The price of memory chips is rising at its fastest rate in more than four years due to an unexpected global shortage.

The price rise of more than 70 percent this year is in sharp contrast to analysts' expectations at the end of 2003, when they forecast prices would slide as new production technology increased supply.

As a result, profits for chipmakers are increasing, and their share prices are surging as analysts and traders now predict that memory prices will stay strong this year.

The price rise is related to at least two factors: Some manufacturers have run into problems using the latest production technology, and many have switched from making basic memory to flash memory for camera phones and digital cameras.

The trend was underscored in two announcements in Japan this week. On Tuesday, Toshiba said it had raised its planned investment for a new flash memory plant by 35 percent to meet growing demand.

And on Wednesday, Renasas Technology, the world's third-largest chip maker, said it aimed to raise its flash production sixfold in two years. Renasas is a joint venture between Hitachi and Mitsubishi Electric.

"On the one hand, technology upgrades are running into problems. And on the other hand, manufacturers are switching capacity to flash, legacy memory and other memory products,'' said Eric Tang, spokesman for Powerchip Semiconductor.

Powerchip is Taiwan's largest maker of DRAM (dynamic random access memory) chips, the most common type of memory. Personal computers consume about 80 percent of DRAM chips.

Fastest rise since quake
The price of a 256-megabit DDR DRAM chip, the industry standard, stands at $6.53, according to microchip broker DRAMexchange.com. That compares with $3.70 at the start of this year. At the end of last year, analysts had been expecting prices to fall to as low as $3.30.

The price rise is the fastest since the aftermath of a September 1999 earthquake in Taiwan, analysts said.

"DRAM prices are likely to remain firm this year and the following year,'' said Yu Chang-eyun, analyst at BNP Paribas Peregrine in Seoul. "We expect the market to be driven from the second half on PC replacement demand from the corporate side. We are looking at an 18 percent rise in global PC demand this year.'' Demand for flash memory--which, unlike DRAM, retains its contents when power is switched off--is so strong that chipmakers are switching a significant portion of their DRAM capacity to flash.

Analysts said Samsung Electronics, the world's biggest memory chipmaker, has slashed DRAM output to 60 percent of its total memory production from above 80 percent two years ago to lift its flash chip component to more than 35 percent.

Flash chips allow mobile phones and handheld computers to switch on instantly without "booting up,'' as in the case of a PC using DRAM.

Further tightening supply, some chipmakers have been struggling to adopt technology to shrink chip circuitry from 130 nanometers to 110 nanometers.
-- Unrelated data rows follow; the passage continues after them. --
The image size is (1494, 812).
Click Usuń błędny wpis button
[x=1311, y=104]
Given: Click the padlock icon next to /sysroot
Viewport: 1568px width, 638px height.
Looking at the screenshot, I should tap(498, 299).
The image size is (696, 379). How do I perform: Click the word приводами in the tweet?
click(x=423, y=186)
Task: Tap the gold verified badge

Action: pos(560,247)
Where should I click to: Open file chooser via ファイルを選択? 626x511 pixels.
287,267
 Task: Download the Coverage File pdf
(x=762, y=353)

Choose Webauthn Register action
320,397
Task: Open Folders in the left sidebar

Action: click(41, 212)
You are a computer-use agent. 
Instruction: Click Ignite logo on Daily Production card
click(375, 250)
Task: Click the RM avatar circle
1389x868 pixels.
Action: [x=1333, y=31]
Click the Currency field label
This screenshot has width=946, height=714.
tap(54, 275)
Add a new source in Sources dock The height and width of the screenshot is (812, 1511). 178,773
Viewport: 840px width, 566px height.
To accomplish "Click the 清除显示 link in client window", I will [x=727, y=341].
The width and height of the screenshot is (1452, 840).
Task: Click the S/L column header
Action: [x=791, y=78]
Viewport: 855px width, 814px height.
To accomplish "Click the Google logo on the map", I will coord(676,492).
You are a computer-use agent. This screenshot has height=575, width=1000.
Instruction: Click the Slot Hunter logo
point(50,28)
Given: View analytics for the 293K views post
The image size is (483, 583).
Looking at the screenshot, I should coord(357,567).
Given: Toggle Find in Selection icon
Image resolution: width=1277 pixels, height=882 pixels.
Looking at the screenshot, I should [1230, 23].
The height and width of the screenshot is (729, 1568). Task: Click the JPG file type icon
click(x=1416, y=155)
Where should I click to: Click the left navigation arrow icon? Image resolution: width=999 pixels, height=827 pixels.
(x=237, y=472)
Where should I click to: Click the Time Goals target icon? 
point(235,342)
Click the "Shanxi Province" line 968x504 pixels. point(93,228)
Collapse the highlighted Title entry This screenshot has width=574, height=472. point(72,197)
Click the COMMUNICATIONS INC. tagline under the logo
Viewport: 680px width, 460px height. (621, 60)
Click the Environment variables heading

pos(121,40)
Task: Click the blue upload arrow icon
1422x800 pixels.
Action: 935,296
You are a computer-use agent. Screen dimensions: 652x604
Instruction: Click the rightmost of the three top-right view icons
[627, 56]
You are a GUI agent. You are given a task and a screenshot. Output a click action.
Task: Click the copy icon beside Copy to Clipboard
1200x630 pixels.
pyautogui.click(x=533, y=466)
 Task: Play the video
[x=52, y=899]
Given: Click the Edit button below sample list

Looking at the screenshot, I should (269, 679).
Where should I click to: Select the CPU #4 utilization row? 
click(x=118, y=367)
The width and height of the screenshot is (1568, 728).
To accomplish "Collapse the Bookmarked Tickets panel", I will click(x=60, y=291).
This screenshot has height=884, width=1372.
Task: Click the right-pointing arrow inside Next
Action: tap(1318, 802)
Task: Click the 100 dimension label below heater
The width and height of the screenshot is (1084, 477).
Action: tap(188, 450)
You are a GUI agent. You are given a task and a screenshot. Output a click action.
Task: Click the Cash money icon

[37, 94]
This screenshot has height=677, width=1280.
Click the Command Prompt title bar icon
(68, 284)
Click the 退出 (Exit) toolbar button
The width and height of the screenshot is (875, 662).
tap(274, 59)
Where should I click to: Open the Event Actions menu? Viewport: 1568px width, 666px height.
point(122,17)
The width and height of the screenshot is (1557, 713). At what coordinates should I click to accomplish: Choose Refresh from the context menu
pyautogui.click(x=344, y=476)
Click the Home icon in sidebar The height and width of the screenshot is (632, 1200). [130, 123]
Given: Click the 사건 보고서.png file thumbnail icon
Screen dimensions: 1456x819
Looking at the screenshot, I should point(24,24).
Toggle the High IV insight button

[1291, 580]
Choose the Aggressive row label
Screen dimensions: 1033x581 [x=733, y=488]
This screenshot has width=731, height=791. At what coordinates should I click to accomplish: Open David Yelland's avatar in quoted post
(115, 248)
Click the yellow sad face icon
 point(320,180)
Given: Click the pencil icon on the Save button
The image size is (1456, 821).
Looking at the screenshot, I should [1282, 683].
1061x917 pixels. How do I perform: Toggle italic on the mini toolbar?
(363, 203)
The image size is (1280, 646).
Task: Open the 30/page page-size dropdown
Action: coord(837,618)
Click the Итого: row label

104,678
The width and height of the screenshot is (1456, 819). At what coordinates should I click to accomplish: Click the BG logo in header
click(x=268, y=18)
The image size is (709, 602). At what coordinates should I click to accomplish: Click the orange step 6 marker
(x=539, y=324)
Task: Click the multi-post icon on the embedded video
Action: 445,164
The technology reduces chip sizes and boosts production efficiency as more chips can be manufactured per silicon wafer. But the process is complicated and difficult to perfect.

"We believe the tight supply situation will continue for the time being on delays by rivals in a move to shrink circuitry" to 110 nanometers, said a semiconductor trader at Samsung.

Samsung, which has 28 percent of the world's DRAM market, already produces more than 95 percent of its 256-megabit DRAM chips using the 110-nanometer process.